**Your task**
Gather, from the data below, each line in which the word "checkbox" occurs.

**Supplied entries**

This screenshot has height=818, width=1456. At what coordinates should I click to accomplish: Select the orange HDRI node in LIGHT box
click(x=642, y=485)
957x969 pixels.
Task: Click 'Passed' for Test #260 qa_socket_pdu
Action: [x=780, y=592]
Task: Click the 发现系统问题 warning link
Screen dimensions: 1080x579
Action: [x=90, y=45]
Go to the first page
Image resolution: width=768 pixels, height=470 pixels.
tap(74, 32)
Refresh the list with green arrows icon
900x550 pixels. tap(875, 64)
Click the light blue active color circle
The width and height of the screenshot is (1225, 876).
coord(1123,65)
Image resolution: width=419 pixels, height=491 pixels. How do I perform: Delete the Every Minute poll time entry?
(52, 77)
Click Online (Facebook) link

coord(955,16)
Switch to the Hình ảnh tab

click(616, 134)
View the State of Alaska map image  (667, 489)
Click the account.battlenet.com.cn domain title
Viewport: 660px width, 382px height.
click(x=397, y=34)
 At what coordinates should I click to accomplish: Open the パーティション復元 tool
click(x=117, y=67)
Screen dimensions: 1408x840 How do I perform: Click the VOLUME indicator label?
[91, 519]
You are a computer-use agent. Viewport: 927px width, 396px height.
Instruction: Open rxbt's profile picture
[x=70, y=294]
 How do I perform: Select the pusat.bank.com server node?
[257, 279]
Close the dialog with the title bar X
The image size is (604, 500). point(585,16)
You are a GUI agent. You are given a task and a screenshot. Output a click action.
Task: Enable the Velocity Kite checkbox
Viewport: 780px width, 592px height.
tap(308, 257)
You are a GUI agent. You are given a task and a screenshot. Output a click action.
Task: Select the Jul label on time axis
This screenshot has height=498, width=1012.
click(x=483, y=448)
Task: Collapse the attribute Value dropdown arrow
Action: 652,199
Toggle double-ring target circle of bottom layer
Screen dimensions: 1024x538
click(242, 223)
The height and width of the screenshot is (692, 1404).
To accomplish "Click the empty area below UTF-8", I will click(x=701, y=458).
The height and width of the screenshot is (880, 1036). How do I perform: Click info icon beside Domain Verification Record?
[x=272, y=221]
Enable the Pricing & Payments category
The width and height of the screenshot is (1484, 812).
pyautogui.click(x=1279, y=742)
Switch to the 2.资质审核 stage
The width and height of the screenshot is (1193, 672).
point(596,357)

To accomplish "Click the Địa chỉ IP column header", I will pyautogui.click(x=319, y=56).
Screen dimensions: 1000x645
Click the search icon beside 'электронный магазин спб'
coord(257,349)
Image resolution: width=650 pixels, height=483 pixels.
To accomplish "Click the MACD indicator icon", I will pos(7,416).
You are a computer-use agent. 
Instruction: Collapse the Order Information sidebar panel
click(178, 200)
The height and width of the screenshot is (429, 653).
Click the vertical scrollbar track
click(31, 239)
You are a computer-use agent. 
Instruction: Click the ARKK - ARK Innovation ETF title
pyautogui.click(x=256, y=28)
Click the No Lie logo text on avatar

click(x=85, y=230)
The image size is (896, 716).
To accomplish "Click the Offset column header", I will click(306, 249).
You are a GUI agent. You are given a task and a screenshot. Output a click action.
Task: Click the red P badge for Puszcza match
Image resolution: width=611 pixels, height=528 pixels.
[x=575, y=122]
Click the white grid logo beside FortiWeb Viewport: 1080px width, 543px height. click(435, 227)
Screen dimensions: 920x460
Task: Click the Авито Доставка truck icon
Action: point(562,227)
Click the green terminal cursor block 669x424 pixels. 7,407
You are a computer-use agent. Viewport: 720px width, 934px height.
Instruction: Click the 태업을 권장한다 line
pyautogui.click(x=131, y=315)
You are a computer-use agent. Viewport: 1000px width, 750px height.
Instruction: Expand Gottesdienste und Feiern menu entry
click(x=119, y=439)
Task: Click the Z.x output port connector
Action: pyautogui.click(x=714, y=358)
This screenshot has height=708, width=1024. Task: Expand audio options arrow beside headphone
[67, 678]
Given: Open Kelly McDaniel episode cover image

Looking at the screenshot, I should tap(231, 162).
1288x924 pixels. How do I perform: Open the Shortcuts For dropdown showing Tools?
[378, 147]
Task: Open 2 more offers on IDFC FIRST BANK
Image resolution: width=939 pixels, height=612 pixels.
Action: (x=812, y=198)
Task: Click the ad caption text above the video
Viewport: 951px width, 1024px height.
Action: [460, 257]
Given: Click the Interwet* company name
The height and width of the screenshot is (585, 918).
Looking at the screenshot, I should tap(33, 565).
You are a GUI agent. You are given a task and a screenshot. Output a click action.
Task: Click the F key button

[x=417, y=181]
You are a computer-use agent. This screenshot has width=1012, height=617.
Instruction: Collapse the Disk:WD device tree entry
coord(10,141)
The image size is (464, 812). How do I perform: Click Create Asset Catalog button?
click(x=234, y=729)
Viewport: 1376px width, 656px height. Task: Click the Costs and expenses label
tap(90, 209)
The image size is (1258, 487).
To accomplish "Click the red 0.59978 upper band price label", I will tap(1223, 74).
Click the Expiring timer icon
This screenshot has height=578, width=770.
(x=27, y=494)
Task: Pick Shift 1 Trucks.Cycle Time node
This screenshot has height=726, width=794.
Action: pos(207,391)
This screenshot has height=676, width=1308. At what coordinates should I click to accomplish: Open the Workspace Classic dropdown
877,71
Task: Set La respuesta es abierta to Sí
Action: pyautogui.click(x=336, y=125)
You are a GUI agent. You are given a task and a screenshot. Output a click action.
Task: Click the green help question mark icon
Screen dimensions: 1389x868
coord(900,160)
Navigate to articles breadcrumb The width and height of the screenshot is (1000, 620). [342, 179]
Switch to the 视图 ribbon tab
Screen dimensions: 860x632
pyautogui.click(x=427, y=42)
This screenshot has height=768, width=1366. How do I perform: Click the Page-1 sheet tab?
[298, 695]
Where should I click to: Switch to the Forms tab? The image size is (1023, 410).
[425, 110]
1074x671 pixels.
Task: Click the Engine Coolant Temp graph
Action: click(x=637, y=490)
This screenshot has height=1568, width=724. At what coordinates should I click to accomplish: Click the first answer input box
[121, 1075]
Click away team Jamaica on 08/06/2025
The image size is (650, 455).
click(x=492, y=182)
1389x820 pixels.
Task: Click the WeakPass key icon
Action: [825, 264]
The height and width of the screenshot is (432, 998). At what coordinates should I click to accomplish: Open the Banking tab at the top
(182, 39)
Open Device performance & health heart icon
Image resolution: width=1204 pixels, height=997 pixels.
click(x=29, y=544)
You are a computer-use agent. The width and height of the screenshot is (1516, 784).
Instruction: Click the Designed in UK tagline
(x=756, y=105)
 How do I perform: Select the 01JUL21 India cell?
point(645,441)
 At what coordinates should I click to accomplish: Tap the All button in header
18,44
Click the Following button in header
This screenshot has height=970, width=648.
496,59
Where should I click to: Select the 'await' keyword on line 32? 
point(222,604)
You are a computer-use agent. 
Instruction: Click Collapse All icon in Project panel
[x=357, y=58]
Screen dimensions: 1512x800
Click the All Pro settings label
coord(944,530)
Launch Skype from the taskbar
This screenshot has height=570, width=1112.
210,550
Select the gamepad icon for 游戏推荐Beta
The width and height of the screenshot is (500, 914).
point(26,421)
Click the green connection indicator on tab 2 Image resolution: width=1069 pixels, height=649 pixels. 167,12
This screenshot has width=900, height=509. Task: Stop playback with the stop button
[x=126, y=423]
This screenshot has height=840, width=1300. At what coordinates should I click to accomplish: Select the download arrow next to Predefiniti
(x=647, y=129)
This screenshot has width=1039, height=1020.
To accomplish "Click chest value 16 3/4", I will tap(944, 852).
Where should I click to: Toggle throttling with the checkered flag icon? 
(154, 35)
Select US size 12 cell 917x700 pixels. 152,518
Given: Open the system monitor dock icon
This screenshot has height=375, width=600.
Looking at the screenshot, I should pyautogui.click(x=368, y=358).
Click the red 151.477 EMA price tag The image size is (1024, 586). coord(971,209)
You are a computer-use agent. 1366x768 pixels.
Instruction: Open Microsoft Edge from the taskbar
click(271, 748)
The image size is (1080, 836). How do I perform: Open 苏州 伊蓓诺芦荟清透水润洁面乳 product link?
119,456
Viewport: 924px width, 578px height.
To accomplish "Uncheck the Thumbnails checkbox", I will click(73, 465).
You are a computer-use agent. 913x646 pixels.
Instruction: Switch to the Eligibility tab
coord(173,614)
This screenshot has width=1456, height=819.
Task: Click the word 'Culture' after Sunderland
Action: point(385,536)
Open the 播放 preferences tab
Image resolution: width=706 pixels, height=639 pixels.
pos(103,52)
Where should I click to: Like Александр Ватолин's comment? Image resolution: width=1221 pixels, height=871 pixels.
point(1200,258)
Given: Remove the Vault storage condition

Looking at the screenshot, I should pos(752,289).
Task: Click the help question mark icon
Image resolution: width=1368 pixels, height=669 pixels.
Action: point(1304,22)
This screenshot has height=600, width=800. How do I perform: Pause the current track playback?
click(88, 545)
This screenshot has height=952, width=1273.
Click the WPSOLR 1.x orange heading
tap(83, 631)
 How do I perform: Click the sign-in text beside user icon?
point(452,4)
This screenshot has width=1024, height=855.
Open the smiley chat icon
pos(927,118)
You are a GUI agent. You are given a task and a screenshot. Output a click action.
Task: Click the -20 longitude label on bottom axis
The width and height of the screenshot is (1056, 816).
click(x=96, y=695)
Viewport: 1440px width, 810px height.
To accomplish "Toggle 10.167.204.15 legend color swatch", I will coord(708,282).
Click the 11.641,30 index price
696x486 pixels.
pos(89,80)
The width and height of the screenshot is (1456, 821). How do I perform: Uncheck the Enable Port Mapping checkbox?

**Response box**
Task: Enable the Velocity Kite checkbox
To accomplish "Uncheck the Thumbnails checkbox", I will click(73, 465).
The width and height of the screenshot is (1456, 821). How do I perform: Uncheck the Enable Port Mapping checkbox?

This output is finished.